-- Opening Marker --

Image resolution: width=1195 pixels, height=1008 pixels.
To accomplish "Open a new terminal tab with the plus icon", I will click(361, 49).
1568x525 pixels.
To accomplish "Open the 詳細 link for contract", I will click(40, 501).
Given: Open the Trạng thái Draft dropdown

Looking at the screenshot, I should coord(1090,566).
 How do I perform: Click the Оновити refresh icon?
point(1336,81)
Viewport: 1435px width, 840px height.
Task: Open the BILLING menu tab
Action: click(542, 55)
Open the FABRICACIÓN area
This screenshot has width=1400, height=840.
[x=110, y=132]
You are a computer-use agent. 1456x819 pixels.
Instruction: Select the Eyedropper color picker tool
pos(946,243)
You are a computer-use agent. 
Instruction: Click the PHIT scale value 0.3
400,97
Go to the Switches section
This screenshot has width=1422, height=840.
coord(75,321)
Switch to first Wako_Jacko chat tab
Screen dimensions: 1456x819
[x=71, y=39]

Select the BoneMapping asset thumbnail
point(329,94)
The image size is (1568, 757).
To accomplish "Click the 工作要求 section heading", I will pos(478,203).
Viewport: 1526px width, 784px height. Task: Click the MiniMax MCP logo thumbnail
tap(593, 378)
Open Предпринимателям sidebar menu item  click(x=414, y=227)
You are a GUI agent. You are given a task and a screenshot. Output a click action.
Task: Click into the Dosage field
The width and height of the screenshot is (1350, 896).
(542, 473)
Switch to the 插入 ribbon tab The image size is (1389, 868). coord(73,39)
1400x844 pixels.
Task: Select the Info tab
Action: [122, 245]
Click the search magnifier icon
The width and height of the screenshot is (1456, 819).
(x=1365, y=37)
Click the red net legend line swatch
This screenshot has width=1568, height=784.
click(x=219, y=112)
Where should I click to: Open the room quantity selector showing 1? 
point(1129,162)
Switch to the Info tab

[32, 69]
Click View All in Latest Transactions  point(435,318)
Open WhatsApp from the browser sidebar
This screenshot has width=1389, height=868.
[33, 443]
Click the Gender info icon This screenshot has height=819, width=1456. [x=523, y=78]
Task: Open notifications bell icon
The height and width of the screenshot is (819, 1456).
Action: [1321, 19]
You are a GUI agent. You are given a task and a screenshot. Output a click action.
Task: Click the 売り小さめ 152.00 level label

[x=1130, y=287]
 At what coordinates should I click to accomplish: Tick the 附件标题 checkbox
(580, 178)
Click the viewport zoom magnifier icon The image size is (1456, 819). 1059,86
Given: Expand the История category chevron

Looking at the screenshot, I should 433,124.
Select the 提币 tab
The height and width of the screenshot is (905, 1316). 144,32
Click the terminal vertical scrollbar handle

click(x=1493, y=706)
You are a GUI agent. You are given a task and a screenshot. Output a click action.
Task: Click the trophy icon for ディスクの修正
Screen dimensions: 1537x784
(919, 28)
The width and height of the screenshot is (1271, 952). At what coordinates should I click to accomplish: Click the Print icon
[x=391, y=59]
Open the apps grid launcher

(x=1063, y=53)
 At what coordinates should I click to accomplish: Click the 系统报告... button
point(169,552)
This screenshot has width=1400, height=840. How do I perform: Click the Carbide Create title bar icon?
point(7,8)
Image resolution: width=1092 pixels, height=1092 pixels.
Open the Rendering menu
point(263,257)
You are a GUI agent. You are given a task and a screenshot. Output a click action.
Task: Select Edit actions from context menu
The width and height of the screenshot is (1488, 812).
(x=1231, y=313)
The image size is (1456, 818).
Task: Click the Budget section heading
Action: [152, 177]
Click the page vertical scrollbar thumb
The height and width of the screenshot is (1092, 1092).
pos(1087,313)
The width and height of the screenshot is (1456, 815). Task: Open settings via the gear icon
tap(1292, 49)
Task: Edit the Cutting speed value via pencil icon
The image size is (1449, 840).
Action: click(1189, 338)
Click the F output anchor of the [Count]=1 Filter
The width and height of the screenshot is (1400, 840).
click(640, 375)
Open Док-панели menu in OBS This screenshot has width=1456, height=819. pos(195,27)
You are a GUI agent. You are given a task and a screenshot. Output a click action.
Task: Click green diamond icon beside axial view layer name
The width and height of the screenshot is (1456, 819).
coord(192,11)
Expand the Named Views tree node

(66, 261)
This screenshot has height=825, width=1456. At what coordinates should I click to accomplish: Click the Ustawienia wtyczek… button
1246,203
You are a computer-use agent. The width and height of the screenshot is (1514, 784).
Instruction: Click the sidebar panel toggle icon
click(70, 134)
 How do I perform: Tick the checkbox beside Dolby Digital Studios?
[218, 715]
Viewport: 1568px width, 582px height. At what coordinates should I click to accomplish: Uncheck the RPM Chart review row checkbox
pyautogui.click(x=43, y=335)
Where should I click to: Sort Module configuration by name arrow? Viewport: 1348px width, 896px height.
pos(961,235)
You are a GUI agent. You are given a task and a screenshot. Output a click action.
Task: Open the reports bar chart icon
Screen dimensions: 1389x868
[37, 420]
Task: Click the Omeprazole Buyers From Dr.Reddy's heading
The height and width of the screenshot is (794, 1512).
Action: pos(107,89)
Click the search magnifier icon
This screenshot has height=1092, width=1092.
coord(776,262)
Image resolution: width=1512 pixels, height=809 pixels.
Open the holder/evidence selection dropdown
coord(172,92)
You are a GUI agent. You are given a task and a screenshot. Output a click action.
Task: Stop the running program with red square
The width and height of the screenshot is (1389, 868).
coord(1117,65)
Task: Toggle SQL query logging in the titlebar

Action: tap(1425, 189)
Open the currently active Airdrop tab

-- Closing Marker --

Work out how many lines of the records contain "resolution", and reply with the number alone.

== Reply to the task ==
3